Hace falta algo de contexto para dimensionar el impacto de esta imagen: son tres aficionados portando el uniforme de los grandes equipos de la liga turca, abrazados mientras gritan consignas antigubernamentales. Al centro, brinca el seguidor del Gaslatasaray; a su derecha, algo canta el del Fenerbahce; a su izquierda, se cubre parcialmente el rostro el del Besiktas.

 

Cuando la plaza Tahrir, de El Cairo, se rebeló contra Hosni Mubarak, ciertos aficionados de equipos enemistados se unieron para tales fines, pero la abrumadora mayoría se partió en bandos opuestos bien definidos: el al-Ahly como opositor, el Zamalek como defensor. Esa es la principal diferencia futbolística (si es que cabe tal adjetivo) entre lo que sucede hoy en la plaza Taksim de Estambul respecto a lo acontecido en la capital egipcia más de un año atrás: que ahora el criticado régimen de Erdogan ha conseguido lo que ni siquiera la selección turca logró en plenas semifinales mundialistas: unir a todos en el polarizado futbol turco.

 

Pocas reflexiones sobre el balompié han sido tan ácidas como la del Nobel de Literatura Orhan Pamuk. Célebre por hablar abiertamente de los genocidios armenio y kurdo por parte del gobierno turco, el escritor lanzó estas palabras hace unos años: “El futbol en Turquía se ha convertido en una máquina para producir nacionalismos, xenofobia y pensamientos autoritarios”.

 

Basta con remitirnos a un editorial turco del 2002 para comprender la complejidad del problema. “¿Secularismo o islamismo?”, era su título, y explicaba la forma en que la práctica religiosa había partido a la selección que cuajaba la mejor actuación turca de la historia.

 

Las discusiones habían comenzado un viernes, día sagrado del Islam; la mitad del plantel, encabezada por el veterano delantero Hakan Sukur, dejó la concentración para dirigirse a una mezquita en Corea.

 

De inmediato brotaron críticas: que si los jugadores traicionaban los valores laicos del país, que si tenían derecho a ejercer su libertad de credo, que si fortalecían con su ejemplo a la corriente islamista, que si era un paso atrás en el ingreso de la nación a la Unión Europea.

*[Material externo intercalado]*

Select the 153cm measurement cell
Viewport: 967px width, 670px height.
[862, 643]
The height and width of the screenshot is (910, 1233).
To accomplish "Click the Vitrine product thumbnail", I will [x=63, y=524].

Luego se dijo que el propio Sukur presionaba al cuerpo técnico para que elementos contrarios a sus ideas no fueran convocados; incluso trascendió que el balón no siempre era pasado entre “devotos” e “infieles”. Un periodista deportivo cuestionaba: “¿Quién está a cargo del equipo: el entrenador o el Islam?“.

 

Contrapuesto al bloque “conservador” de Sukur, Ilhan Mansiz comandaba a los “secularistas”. A Mansiz le gustaba frecuentar bares, portar cabello largo, acompañarse de mujeres sin velo y vestir a la máxima moda europea.

 

La versión futbolera del profundo debate respecto al velo en mujeres y el consumo de alcohol, planteado en la novela Nieve del propio Pamuk.

 

Esto se da a diferentes escalas a nivel de clubes. Galatasaray y Fenerbahce se enfrentan en el derby continental (los primeros, juegan del lado europeo del Bósforo; los segundos, del asiático) y fue muy sonado el momento en que Galatasaray prohibió en sus instalaciones que los jugadores hicieran los rezos islámicos, algo que el Besiktas fomentaba.

 

El futbol, como buena parte de la sociedad, se unió contra el presidente Erdogan, justo cuando terminó la temporada: ¿la revoltosa Taksim como alternativa al tedio de no tener partidos, como sustituto del estadio, como nuevo foro para cantar a falta de derbys? ¿O más bien algo que hubiera sucedido en cualquier momento dado semejante descontento?

 

En todo caso, Estambul es candidata finalista a albergar los Olímpicos del 2020 y estos disturbios parecen haberla eliminado por completo de la carrera que sostiene con Tokio y Madrid.